Socrates, that valiant Athenian, spent his life in stemming the tide of this sophistry, but ironically it is from the very soil of Greece where he lived that the seeds of science sprouted to grow forth in Europe to mask all that was once higher knowledge with that which is lower. For science is built on the very aporia (Sanskrit viparyaya) that has brought about the fall of the soul, and this aporia surfaces in the arena of science as the inability to discriminate between correlates and identities. Science violates the first law of logic - that a thing is identical to itself. Science has thus lost its right to speak about the immediacy of human experience as it unfolds to us truly in the light of pure consciousness - it cannot speak truly, for example, about the moment after sundown when, below the canopy of the night, the moonlight shimmers on the midnight stream like a thousand diamonds dancing to the mystery of the night. Why is there a schism between the panorama of fluid experience and the geometrical nets of scientific theories that we lay over experience, so much so that the romance of experience dries up in the denuded desert of scientific explanation?

There is something the matter with science, this unruly daughter of European philosophy that has made the intellect of man servile to its call. Is science truly knowledge? How can it be so when it has still not recognised the first principle of knowledge - that knowledge is intrinsic and not extrinsic? For, how indeed do we know something if not by the innate stamp of knowledge within us? Without this stamp of truth within us as the measure of things, it would be meaningless to talk of knowledge for there would be nothing within us that would ever fix a thing as being true and free from doubt. True knowledge is unshakable. It is the re-attainment of the stamp of truth in our soul after the soul has journeyed far and wide in its quest for truth and returned home to find that very truth in the nativity of its soul. We must ultimately return to our ancient home for the fulfilment of our quest. But look at what we have done when we had set out over foreign waters. Have we not made the Earth alien to us and constructed theoretical webs of 'knowledge' that we lay out over Her bosom?

All theoretical constructs are nothing more than analogues - they are not what are seen in experience, but what are constructed to explain experience. The cool breeze that flows over the fields, the riot of colours spread out by the twilight sun, the bloom of a thousand flowers in the vale - these are the inviolable truths of nature for they are simply the way they are in the immediacy of experience. When they are seen through the stilled mind, they tell us the one apodictic truth of what She is as She brings Herself forth to our consciousness.

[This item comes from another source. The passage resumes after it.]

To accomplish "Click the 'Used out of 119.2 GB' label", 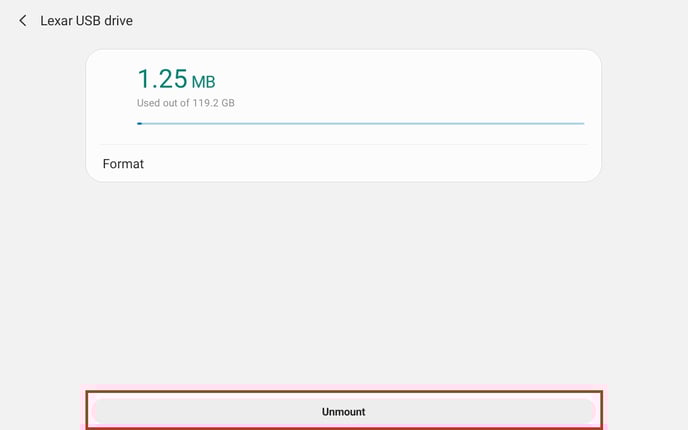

We must learn to be in the solitude of our souls when we experience this world. That alone is the true science if we are to go by the true meaning of the word 'science'. But through this thing we today call 'science' we have become alien to our Mother that has given birth to us and nurtured us through this life. Science has given us a surrogate for this Beautiful Earth. It has waged war against Her who has given us the cool breeze and the fresh grapes from the warmth of Her bosom. No, we do not need science to conquer Her, we need eyes to see that She is us - that She is the blood that flows within our bodies, the air that we breathe, and the thoughts that we think, and even the war that we wage against Her. She is all of everything that is. It is better to be a fool amongst people that are tethered to the pole of science than to be tethered oneself. I had once quoted these words of Rumi here before, and I quote them again, for painfully do they echo in my heart:

Ah, Love, could thou and I with Fate conspire
To grasp this sorry Scheme of Things entire,
Would not we shatter it to bits - and then
Re-mould it nearer to the Heart's Desire!